## [PASSAGE PROVIDED]
<<<<

First, I had to learn how to knit:
As I headed down that road, I came to know some special master craftspeople. First, I met Angie. Angie Mobley.
She was our teacher for Parent-Child classes at the Waldorf school here in Louisville, Kentucky. (I think she might be a sorceress. She passes her hands over any given material and suddenly: a bit of magic. Here is the link to her blog: The Indigo Rabbit.) She led me into the world of wool and handwork. I love her so, so much.
Then I met Kristen. Kristen Matly-Dennis.
She owned and operated the famed Knit Nook for five years until her MFA in writing, a new baby and a rotten economy led her to shut its doors. I spent forever hours in her shop learning the craft of knitting. Now she is my good friend. We were supposed to go to the Yellow Springs Fiber Festival: A Wool Gathering tomorrow, but she just drove 2500 miles to Massachusetts and back and is unable to gear up for another road trip just yet. I will have to post photos for her.
Next, I met JoAnn. JoAnn Adams:
JoAnn taught me to spin.
It is an ongoing process, of course.
I met JoAnn at the fiber festival in Corydon, IN and over the past three years, have become her most avid student and a most appreciative friend. So avid and appreciative, I suspect she expects to find me hiding out on her property some day. I love her dogs, her sheep, her Low-Dutch Meeting House, and her. If I get within 5 miles of her farm, I break out in a twang and start talkin' 'bout the holler.

>>>>

## [PROBLEM 1]
In the records, start at the line containing "Task: Click the Generate record button" and end after the line containing "point(269,150)", copying every line in between exactly as it appears.
## [PROBLEM 2]
Proceed with the account of learning knitting and spinning from its final sentence onward.

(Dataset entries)
<<<<

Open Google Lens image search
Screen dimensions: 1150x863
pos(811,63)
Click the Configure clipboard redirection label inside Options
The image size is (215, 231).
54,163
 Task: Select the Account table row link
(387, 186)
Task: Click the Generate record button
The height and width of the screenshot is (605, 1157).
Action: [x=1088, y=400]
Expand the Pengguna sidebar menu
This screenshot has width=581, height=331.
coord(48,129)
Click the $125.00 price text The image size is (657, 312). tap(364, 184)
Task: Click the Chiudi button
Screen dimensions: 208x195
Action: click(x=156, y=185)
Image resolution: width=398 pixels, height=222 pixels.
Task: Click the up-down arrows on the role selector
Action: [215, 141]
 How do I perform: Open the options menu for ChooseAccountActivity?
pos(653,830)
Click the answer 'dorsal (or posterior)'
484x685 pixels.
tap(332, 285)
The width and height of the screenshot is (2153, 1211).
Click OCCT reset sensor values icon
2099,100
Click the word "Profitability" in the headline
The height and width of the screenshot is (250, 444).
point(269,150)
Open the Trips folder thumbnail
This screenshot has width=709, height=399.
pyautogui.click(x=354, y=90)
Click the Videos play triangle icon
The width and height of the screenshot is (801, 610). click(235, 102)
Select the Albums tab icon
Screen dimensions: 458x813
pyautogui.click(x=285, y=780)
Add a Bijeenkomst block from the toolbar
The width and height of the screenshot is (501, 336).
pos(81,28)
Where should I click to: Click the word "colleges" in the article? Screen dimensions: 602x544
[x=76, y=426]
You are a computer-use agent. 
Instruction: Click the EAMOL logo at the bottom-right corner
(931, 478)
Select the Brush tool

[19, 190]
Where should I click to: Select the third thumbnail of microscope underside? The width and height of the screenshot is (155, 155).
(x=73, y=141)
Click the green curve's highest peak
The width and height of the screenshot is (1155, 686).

>>>>

## [TASK ANSWER 1]
Task: Click the Generate record button
The height and width of the screenshot is (605, 1157).
Action: [x=1088, y=400]
Expand the Pengguna sidebar menu
This screenshot has width=581, height=331.
coord(48,129)
Click the $125.00 price text The image size is (657, 312). tap(364, 184)
Task: Click the Chiudi button
Screen dimensions: 208x195
Action: click(x=156, y=185)
Image resolution: width=398 pixels, height=222 pixels.
Task: Click the up-down arrows on the role selector
Action: [215, 141]
 How do I perform: Open the options menu for ChooseAccountActivity?
pos(653,830)
Click the answer 'dorsal (or posterior)'
484x685 pixels.
tap(332, 285)
The width and height of the screenshot is (2153, 1211).
Click OCCT reset sensor values icon
2099,100
Click the word "Profitability" in the headline
The height and width of the screenshot is (250, 444).
point(269,150)

## [TASK ANSWER 2]
Last year, JoAnn and her husband, Sam, decided to "give" me a sheep. I say "give," because I do not have any place to put a sheep, and so, she lives at Sweet Home Spun, is cared for, bred and shorn at Sweet Home Spun. Basically, I get to dream about her. We call her "Baa". We are never sure exactly which one is Baa. Whichever one comes when we call is, in that moment, "Baa". TODAY, Baa's identity became very specific. TODAY is the day that Baa was shorn for the first time and her fleece designated as the one that I would spin and return to her as a sweater. Meet Baa:
Here are her before and after poses for the day:
My job this shearing day was to assist in skirting the fleeces. To skirt a fleece is to pull all the vegetation, dried excrement and matted clumps from the edges and to shake out what will fall. The lanolin coats your hands and your clothing develops a general dinge - great, great fun. Here's a fleece on the skirting table:
And here are few links for the day:
After the fleece is washed, carded and spun, I can begin to knit.
THE QUESTION REMAINS:
WHAT TO KNIT?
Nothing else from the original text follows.